*** GIVEN DATA Section Begins ***
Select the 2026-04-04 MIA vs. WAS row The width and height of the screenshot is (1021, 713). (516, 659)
*** GIVEN DATA Section Ends ***
*** GIVEN DATA Section Begins ***
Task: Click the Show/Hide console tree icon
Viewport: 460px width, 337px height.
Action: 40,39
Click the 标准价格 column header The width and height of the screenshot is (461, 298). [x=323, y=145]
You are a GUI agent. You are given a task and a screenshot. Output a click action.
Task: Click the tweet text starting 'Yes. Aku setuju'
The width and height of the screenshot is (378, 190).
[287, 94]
*** GIVEN DATA Section Ends ***
▶ **TRY IT**:
Repeat word for word the lines above that run from the line containing "Click the 标准价格" through the line containing "Task: Click the tweet", both ends included, and nothing else.

▶ **RESPONSE TO THE EXERCISE**:
Click the 标准价格 column header The width and height of the screenshot is (461, 298). [x=323, y=145]
You are a GUI agent. You are given a task and a screenshot. Output a click action.
Task: Click the tweet text starting 'Yes. Aku setuju'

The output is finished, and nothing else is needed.